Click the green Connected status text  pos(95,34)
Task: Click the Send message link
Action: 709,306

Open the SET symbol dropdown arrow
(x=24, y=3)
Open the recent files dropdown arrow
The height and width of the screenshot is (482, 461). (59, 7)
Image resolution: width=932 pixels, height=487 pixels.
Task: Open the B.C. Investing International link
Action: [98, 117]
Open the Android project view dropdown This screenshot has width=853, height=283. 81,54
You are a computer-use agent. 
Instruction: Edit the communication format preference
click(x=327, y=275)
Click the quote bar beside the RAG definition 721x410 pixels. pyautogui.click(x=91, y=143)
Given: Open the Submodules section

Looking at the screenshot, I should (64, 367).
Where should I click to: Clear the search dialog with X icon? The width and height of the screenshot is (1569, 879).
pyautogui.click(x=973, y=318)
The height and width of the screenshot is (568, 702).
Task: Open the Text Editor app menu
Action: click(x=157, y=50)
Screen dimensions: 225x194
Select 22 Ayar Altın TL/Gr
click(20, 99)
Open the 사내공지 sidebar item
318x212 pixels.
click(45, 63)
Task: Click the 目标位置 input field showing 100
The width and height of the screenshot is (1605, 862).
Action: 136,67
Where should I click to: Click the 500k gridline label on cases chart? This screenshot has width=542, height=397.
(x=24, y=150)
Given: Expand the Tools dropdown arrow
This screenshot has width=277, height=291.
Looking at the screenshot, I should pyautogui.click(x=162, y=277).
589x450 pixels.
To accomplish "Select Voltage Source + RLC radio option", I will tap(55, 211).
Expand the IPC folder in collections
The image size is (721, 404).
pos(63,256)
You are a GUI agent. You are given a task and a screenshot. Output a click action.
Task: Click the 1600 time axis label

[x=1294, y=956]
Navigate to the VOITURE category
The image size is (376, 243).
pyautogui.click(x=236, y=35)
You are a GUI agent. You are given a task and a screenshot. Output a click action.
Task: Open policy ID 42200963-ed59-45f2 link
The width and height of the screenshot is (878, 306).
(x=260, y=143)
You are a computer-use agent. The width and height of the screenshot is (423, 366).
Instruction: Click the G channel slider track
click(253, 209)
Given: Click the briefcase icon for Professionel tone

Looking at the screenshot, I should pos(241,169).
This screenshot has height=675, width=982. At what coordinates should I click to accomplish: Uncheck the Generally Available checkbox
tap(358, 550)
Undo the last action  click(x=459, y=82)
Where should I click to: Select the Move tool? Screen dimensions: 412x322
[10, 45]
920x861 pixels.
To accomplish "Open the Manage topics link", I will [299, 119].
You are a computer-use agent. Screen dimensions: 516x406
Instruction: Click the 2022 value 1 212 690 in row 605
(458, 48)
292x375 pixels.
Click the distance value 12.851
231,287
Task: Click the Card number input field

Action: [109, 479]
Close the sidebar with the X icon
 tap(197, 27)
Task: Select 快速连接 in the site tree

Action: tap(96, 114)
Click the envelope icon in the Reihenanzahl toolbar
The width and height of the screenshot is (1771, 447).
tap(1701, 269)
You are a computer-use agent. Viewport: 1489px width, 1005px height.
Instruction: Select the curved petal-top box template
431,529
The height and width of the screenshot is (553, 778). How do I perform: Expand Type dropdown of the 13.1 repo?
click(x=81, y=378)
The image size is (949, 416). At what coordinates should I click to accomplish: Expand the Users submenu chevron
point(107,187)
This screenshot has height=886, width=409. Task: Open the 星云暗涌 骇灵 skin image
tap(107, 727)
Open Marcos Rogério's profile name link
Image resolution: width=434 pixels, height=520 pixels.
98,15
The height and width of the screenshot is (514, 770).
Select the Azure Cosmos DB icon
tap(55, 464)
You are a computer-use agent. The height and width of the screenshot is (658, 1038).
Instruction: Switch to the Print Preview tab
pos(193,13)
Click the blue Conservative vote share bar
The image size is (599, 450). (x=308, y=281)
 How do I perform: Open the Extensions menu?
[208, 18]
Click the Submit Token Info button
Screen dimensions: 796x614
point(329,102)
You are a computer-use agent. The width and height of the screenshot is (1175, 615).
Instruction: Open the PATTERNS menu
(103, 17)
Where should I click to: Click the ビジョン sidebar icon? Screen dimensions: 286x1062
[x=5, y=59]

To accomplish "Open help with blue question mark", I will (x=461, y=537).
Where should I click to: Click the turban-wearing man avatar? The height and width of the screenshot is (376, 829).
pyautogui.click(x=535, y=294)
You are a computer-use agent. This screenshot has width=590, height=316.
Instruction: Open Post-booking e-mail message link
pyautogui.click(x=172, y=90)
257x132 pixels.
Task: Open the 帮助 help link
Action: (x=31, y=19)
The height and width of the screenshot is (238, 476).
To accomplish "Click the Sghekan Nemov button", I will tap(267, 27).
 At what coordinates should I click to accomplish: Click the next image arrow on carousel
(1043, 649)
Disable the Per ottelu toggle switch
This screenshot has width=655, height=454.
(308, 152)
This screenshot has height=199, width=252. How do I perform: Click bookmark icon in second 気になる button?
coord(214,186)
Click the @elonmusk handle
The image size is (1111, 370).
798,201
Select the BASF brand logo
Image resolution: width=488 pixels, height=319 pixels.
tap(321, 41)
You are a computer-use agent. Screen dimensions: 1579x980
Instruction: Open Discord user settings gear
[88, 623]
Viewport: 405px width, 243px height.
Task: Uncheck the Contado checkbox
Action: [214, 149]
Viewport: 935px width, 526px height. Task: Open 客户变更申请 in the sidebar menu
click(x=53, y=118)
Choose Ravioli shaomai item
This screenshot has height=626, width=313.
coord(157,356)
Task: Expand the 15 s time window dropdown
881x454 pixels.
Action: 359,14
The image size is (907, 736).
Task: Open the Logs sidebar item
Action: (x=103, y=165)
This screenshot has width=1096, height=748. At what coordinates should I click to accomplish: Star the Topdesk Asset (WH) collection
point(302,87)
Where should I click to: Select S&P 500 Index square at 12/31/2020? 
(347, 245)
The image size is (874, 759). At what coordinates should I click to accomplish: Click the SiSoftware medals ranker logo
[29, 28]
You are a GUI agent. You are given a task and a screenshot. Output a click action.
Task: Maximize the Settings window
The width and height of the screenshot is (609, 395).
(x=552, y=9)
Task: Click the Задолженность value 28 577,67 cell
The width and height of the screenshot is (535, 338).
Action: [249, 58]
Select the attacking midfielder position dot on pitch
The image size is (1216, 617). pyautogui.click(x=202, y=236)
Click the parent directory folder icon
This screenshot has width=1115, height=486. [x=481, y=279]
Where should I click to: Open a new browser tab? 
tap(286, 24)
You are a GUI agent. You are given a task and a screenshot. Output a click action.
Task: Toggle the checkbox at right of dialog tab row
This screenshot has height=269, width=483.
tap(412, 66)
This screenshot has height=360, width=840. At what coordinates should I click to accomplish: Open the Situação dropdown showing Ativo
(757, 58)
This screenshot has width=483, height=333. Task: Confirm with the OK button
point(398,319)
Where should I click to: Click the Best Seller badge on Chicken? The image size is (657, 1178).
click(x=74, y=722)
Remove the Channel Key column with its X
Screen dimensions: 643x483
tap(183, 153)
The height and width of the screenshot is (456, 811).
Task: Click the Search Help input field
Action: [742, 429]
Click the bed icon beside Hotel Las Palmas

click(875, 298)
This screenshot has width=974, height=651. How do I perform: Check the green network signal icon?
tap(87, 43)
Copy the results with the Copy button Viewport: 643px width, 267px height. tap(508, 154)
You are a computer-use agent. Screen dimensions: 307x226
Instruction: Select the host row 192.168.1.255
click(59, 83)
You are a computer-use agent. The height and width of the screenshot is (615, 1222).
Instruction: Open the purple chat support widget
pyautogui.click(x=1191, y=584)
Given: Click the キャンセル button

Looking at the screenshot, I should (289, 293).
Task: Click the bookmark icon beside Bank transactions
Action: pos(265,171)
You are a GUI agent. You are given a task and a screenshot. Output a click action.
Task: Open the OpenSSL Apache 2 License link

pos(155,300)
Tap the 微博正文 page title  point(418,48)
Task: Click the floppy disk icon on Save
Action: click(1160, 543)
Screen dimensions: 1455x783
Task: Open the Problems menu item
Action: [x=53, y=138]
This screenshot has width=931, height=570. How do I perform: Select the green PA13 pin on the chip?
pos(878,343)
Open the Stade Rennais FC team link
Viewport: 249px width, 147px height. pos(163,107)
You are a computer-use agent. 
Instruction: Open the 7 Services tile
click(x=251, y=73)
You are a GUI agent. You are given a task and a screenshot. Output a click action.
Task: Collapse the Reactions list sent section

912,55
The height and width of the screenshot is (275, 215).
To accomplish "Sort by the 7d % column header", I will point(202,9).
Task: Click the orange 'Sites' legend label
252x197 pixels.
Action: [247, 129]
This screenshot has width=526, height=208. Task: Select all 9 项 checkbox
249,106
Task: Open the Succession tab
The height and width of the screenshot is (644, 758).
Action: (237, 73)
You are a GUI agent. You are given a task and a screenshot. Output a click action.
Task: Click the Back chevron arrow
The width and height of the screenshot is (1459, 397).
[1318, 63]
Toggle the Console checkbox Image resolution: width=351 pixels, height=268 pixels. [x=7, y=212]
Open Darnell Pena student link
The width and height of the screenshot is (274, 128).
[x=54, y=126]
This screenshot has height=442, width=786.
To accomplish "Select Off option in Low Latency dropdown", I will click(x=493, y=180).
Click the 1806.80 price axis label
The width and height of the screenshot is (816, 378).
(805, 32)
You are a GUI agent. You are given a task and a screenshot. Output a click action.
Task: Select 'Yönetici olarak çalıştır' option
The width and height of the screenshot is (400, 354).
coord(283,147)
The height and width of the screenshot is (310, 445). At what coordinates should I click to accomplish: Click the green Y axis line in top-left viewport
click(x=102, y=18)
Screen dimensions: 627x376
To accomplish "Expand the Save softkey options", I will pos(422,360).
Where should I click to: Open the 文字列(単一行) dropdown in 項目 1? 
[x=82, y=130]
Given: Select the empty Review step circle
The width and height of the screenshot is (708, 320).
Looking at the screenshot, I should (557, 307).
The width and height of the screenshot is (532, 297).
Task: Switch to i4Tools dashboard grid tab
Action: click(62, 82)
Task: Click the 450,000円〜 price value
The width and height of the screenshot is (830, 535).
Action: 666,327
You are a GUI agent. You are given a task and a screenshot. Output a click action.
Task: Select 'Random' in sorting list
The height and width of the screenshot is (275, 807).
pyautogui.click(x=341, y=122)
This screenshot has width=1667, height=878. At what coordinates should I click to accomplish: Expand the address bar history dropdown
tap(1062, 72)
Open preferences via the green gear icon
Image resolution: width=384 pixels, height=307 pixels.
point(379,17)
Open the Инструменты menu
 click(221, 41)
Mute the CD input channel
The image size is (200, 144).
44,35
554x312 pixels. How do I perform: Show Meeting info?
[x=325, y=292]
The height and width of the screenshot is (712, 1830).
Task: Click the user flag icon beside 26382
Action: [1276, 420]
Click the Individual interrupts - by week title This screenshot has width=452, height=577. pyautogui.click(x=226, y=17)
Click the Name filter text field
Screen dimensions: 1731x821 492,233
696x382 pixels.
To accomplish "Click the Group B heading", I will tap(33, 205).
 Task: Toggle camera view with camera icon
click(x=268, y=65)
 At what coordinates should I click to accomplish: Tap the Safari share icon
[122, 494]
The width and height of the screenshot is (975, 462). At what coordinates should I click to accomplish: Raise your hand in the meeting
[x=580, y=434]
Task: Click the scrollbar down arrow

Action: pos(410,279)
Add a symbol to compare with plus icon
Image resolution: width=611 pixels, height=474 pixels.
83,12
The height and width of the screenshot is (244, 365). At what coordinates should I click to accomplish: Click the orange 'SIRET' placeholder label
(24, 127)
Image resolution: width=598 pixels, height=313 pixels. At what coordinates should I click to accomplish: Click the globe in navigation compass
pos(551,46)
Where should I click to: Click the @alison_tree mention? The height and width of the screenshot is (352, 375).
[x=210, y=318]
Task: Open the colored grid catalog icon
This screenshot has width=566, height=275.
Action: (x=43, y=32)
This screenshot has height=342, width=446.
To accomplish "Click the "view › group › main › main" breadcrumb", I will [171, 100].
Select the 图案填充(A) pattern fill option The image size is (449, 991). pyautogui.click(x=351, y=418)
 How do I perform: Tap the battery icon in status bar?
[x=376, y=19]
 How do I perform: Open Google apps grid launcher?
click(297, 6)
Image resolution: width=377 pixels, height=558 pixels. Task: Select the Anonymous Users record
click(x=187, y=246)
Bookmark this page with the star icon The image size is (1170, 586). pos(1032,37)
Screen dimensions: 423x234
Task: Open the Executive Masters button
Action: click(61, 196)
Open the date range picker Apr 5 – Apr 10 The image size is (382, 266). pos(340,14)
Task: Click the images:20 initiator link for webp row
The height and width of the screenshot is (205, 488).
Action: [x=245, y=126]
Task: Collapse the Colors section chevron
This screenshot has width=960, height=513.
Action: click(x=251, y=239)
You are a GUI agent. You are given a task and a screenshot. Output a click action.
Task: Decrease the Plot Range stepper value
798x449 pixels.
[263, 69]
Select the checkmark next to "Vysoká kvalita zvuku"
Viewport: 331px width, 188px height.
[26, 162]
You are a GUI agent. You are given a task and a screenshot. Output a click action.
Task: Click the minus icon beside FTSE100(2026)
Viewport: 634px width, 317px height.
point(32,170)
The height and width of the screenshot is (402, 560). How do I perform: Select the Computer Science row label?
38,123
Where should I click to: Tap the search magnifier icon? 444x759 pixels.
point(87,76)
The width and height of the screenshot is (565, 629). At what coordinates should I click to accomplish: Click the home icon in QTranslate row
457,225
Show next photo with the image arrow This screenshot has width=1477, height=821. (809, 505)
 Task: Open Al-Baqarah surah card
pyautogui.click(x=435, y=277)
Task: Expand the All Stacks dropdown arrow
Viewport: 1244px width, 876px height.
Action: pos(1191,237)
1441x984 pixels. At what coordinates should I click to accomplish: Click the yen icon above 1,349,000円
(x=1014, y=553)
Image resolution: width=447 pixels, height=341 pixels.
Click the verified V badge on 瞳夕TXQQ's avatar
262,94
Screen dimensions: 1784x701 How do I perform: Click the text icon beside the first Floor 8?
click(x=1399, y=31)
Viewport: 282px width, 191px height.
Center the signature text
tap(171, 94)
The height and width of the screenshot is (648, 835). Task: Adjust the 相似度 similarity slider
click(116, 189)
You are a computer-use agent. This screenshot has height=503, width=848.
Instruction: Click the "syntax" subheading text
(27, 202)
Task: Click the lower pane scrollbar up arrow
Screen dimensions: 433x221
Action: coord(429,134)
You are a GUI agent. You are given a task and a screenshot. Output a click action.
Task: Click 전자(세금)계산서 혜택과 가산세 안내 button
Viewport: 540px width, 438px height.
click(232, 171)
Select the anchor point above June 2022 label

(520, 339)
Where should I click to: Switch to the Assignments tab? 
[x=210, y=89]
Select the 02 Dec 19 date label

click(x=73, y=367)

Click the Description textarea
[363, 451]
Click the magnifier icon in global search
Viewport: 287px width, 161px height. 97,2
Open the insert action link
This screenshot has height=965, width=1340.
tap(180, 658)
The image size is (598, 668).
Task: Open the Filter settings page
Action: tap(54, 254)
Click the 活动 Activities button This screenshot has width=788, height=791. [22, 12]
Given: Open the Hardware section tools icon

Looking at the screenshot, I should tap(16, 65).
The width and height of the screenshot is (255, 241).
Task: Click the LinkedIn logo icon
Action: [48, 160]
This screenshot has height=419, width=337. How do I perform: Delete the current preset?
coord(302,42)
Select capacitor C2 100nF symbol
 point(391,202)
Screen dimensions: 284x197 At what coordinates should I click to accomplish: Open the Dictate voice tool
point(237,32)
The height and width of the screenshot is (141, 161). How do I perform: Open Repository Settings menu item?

* * * * * * * * *

:: Activity ::
Reproduce exactly, and only, the part of the listing above that begins at the line with "Click the Individual" and goes on through the line with "This screenshot has height=342, width=446.".

:: Answer for this exercise ::
Click the Individual interrupts - by week title This screenshot has width=452, height=577. pyautogui.click(x=226, y=17)
Click the Name filter text field
Screen dimensions: 1731x821 492,233
696x382 pixels.
To accomplish "Click the Group B heading", I will tap(33, 205).
 Task: Toggle camera view with camera icon
click(x=268, y=65)
 At what coordinates should I click to accomplish: Tap the Safari share icon
[122, 494]
The width and height of the screenshot is (975, 462). At what coordinates should I click to accomplish: Raise your hand in the meeting
[x=580, y=434]
Task: Click the scrollbar down arrow

Action: pos(410,279)
Add a symbol to compare with plus icon
Image resolution: width=611 pixels, height=474 pixels.
83,12
The height and width of the screenshot is (244, 365). At what coordinates should I click to accomplish: Click the orange 'SIRET' placeholder label
(24, 127)
Image resolution: width=598 pixels, height=313 pixels. At what coordinates should I click to accomplish: Click the globe in navigation compass
pos(551,46)
Where should I click to: Click the @alison_tree mention? The height and width of the screenshot is (352, 375).
[x=210, y=318]
Task: Open the colored grid catalog icon
This screenshot has width=566, height=275.
Action: (x=43, y=32)
This screenshot has height=342, width=446.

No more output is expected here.